If you ask Tori Petersen ‘18 what Bible verse guides her life, she’ll tell you it’s John 13:33 – 35, the passage about loving one another as Jesus loves us.
“I want people to know my love for Jesus and I want people to be drawn to Him because they see what His love drives me and others to do,” she said.
That passion is what inspired her to start the Fostering the Good scholarship. The fund is Hillsdale College’s only scholarship dedicated to students who spent time in foster care, a system Petersen knows well.
“I grew up with a single mother diagnosed with severe mental illness. My dad wasn’t involved in my life because I was conceived out of a rape, and then my dad passed away a month before I was born,” Petersen said. “Due to my mom’s mental illness, abuse, neglect, and the lack of family on either side, I went into the foster care system at 4 years old and again at 12. I lived in a dozen different homes and remained in the foster care system until I emancipated the day I turned 18.”
In between leaving the foster care system and coming to Hillsdale, Petersen attended a different college. But she began to feel she wasn’t growing in her faith.

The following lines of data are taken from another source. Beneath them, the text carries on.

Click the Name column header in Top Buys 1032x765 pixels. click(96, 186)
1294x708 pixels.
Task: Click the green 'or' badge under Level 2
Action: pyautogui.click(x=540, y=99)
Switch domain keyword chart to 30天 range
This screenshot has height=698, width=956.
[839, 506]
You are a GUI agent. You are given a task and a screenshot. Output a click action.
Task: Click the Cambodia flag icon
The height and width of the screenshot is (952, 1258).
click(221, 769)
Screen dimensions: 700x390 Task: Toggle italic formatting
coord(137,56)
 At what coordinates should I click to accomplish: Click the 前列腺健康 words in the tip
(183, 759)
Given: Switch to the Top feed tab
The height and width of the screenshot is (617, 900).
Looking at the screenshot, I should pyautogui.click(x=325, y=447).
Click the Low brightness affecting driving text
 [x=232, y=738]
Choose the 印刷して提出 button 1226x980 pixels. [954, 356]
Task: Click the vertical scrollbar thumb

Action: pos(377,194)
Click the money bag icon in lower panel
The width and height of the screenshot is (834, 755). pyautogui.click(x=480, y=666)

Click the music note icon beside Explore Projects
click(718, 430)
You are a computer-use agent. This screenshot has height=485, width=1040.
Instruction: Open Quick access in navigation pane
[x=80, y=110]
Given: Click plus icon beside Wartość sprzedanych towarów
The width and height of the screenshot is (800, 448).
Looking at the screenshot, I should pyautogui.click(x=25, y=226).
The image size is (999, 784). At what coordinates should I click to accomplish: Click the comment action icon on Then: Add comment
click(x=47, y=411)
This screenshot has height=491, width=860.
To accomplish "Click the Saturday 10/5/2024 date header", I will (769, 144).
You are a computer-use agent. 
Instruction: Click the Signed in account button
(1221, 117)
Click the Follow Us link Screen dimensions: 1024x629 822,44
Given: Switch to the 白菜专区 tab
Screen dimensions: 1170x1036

When her track coach was fired, she took that as a sign that things needed to change.
“I Googled ‘most religious colleges in America’ and Hillsdale came up as number two, so I emailed the track coach and told him I needed a full-ride scholarship and told him my times,” she recalled. “I really wanted to go to Hillsdale because I wanted to be somewhere I could figure out who I was in Christ and how to live that out.”
Petersen graduated with degrees in Christian studies and psychology. Now married and with a 20-month-old son and a baby girl on the way, she continues to be a voice for foster children, especially on social media where she seeks to spread awareness about the system.
It was her online advocacy that gave rise to a more tangible project: creating a fund so students with backgrounds like hers could have a chance at a Hillsdale education.
“The community at Hillsdale College offers vulnerable young people a vision of what it looks like to live out the Gospel and a vision of what family should be,” Petersen said. “I saw it for myself in my professors, the administration, and my close friends. I want every former foster youth to experience that. Foster care can be isolating. Hillsdale College is a place where youth can experience freedom in a safe way.”
She brought her idea up to Danny Drummond ’18, a friend from her college days who now works in the college’s institutional advancement office. Drummond called it “a joy” to help Victoria and her husband, Jacob, create the Fostering the Good Scholarship.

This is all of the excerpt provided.